** Opening DATA EXCERPTS block **

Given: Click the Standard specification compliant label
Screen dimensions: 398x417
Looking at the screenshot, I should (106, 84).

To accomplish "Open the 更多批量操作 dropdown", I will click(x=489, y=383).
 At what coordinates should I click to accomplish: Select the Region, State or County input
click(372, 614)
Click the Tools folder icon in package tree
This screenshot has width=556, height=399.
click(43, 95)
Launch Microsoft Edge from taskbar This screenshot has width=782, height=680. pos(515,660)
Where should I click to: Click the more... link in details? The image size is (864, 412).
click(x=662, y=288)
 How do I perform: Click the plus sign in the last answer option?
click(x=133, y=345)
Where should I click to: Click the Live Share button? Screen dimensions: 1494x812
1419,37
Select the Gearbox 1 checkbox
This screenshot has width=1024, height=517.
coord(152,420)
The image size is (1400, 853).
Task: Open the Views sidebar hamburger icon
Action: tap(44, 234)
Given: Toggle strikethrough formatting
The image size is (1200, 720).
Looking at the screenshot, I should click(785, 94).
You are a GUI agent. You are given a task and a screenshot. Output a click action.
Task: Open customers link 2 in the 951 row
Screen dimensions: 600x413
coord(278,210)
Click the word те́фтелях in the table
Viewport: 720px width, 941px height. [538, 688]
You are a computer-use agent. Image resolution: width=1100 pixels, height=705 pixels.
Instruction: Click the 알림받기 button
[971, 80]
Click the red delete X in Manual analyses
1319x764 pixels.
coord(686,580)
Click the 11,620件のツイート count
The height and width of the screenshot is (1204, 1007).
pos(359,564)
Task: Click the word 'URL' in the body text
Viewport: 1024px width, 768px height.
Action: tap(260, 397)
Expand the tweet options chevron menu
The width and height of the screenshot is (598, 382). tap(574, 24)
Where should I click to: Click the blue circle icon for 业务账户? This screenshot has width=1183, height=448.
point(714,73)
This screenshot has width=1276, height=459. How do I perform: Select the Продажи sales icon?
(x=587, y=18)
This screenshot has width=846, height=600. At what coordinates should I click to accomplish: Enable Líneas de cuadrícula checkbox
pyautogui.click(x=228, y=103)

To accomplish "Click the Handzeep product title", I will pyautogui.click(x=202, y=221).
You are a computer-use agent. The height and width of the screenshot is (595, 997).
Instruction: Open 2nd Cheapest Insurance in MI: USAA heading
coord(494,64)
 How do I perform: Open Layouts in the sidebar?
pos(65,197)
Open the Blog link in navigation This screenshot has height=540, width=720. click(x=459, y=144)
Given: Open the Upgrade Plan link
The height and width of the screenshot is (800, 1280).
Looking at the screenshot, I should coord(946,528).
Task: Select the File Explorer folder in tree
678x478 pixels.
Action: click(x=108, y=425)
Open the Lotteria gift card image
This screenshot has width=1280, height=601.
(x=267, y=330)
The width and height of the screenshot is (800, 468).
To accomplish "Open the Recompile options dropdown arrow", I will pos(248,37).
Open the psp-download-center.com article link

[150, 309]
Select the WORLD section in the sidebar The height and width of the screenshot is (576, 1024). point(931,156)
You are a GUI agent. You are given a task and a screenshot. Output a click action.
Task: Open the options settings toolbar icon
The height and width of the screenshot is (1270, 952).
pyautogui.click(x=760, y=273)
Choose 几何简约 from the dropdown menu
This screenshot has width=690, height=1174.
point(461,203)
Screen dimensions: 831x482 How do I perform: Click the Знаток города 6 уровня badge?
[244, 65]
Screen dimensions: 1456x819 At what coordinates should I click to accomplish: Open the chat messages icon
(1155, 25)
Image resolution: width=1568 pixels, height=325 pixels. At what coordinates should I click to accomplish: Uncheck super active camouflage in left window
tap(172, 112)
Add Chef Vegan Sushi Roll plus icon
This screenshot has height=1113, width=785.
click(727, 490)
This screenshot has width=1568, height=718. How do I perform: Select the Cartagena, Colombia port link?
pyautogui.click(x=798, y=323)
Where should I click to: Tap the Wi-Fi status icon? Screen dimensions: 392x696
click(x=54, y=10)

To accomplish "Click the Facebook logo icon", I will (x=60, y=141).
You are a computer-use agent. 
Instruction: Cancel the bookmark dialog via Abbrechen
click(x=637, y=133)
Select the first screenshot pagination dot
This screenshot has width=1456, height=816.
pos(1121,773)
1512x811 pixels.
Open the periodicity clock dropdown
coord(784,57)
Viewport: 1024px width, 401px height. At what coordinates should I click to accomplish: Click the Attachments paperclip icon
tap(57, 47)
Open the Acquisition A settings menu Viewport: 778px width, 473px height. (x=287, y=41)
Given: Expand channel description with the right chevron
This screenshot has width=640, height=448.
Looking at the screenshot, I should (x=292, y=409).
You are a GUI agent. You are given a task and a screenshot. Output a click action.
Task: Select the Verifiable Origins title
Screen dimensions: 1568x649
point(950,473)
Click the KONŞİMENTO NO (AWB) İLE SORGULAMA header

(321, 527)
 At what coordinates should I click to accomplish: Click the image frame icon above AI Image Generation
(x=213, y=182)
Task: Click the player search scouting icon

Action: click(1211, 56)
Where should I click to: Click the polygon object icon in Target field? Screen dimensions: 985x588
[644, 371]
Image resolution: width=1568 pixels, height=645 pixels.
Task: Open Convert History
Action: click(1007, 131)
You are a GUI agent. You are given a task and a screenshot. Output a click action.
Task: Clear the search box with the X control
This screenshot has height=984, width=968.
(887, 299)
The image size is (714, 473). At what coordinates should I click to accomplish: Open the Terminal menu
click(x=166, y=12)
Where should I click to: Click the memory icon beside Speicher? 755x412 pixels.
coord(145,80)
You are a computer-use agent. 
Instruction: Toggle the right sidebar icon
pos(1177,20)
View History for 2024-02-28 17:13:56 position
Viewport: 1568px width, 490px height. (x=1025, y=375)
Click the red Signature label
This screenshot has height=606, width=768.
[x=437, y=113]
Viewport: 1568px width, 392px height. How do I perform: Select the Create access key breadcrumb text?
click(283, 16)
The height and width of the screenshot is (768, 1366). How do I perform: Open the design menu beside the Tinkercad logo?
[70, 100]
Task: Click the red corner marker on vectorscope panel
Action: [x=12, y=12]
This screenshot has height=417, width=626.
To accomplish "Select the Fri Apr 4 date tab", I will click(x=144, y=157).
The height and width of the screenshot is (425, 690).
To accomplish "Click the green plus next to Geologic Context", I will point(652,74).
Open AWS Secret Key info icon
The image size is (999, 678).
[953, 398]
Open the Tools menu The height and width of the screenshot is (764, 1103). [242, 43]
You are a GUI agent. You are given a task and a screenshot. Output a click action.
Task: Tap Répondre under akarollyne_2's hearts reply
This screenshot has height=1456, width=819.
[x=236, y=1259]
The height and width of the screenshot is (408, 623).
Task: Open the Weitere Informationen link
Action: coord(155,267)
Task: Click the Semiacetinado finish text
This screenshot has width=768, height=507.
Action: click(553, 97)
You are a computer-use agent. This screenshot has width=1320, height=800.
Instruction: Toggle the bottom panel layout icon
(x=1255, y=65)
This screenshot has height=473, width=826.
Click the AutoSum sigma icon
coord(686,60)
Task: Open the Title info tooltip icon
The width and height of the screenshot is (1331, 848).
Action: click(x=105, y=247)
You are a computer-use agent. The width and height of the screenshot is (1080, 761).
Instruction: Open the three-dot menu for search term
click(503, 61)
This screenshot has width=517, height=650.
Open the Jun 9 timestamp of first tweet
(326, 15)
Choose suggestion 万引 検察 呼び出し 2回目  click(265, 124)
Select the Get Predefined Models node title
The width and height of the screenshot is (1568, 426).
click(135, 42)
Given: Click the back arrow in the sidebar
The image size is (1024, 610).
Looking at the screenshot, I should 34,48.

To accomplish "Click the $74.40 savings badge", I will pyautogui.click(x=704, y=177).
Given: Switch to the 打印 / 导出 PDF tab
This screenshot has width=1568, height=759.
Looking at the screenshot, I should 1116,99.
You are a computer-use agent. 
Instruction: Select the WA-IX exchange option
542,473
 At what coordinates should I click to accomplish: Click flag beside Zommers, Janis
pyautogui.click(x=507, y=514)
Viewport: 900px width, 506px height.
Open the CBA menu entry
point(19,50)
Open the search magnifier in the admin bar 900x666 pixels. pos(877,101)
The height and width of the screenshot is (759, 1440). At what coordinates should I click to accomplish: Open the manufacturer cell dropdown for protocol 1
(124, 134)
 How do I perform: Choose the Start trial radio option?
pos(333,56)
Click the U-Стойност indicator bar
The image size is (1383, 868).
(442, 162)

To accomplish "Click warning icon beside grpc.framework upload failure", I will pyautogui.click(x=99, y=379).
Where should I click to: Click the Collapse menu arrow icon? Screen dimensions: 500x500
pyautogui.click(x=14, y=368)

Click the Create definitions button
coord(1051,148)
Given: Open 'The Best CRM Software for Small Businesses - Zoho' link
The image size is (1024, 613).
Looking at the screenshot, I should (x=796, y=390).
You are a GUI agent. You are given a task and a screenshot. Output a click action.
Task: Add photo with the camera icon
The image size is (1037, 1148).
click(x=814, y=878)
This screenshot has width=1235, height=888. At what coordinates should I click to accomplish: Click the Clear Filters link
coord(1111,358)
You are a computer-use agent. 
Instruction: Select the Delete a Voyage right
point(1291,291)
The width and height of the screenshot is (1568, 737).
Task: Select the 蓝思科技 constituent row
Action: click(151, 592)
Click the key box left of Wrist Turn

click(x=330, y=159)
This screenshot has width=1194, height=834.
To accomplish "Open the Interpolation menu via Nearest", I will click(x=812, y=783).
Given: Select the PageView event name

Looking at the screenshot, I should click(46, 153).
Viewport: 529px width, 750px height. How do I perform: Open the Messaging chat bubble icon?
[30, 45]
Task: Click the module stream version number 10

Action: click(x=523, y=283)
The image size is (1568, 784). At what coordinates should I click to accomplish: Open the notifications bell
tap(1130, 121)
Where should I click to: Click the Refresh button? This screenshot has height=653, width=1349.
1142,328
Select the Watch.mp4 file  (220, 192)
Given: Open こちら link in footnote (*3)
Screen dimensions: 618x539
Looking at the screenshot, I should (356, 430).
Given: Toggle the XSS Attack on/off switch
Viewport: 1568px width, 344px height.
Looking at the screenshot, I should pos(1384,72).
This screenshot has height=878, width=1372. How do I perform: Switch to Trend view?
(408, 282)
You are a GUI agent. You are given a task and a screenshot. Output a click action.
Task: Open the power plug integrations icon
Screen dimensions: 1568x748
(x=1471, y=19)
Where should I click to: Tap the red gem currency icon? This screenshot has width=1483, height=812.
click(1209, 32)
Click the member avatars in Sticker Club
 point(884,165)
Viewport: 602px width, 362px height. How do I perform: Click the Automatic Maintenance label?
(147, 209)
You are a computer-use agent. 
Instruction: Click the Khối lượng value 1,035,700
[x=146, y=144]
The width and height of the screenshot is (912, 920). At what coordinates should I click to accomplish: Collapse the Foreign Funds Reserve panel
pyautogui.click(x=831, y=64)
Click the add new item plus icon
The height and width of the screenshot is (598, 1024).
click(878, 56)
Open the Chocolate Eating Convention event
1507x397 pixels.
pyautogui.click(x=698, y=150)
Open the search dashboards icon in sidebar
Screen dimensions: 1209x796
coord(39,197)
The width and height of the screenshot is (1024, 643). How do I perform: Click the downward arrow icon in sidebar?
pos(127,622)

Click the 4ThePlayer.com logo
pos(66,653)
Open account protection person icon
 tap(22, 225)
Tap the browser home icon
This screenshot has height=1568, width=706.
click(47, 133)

** Closing DATA EXCERPTS block **

#### TASK DESCRIPTION:
From the records above, reproduce exactly the lines from the one with "Where should I click to: Click the blue" to the one with "Task: Open the options settings toolbar icon", both included, and no others.

#### EXERCISE OUTPUT:
Where should I click to: Click the blue circle icon for 业务账户? This screenshot has width=1183, height=448.
point(714,73)
This screenshot has width=1276, height=459. How do I perform: Select the Продажи sales icon?
(x=587, y=18)
This screenshot has width=846, height=600. At what coordinates should I click to accomplish: Enable Líneas de cuadrícula checkbox
pyautogui.click(x=228, y=103)

To accomplish "Click the Handzeep product title", I will pyautogui.click(x=202, y=221).
You are a computer-use agent. The height and width of the screenshot is (595, 997).
Instruction: Open 2nd Cheapest Insurance in MI: USAA heading
coord(494,64)
 How do I perform: Open Layouts in the sidebar?
pos(65,197)
Open the Blog link in navigation This screenshot has height=540, width=720. click(x=459, y=144)
Given: Open the Upgrade Plan link
The height and width of the screenshot is (800, 1280).
Looking at the screenshot, I should coord(946,528).
Task: Select the File Explorer folder in tree
678x478 pixels.
Action: click(x=108, y=425)
Open the Lotteria gift card image
This screenshot has width=1280, height=601.
(x=267, y=330)
The width and height of the screenshot is (800, 468).
To accomplish "Open the Recompile options dropdown arrow", I will pos(248,37).
Open the psp-download-center.com article link

[150, 309]
Select the WORLD section in the sidebar The height and width of the screenshot is (576, 1024). point(931,156)
You are a GUI agent. You are given a task and a screenshot. Output a click action.
Task: Open the options settings toolbar icon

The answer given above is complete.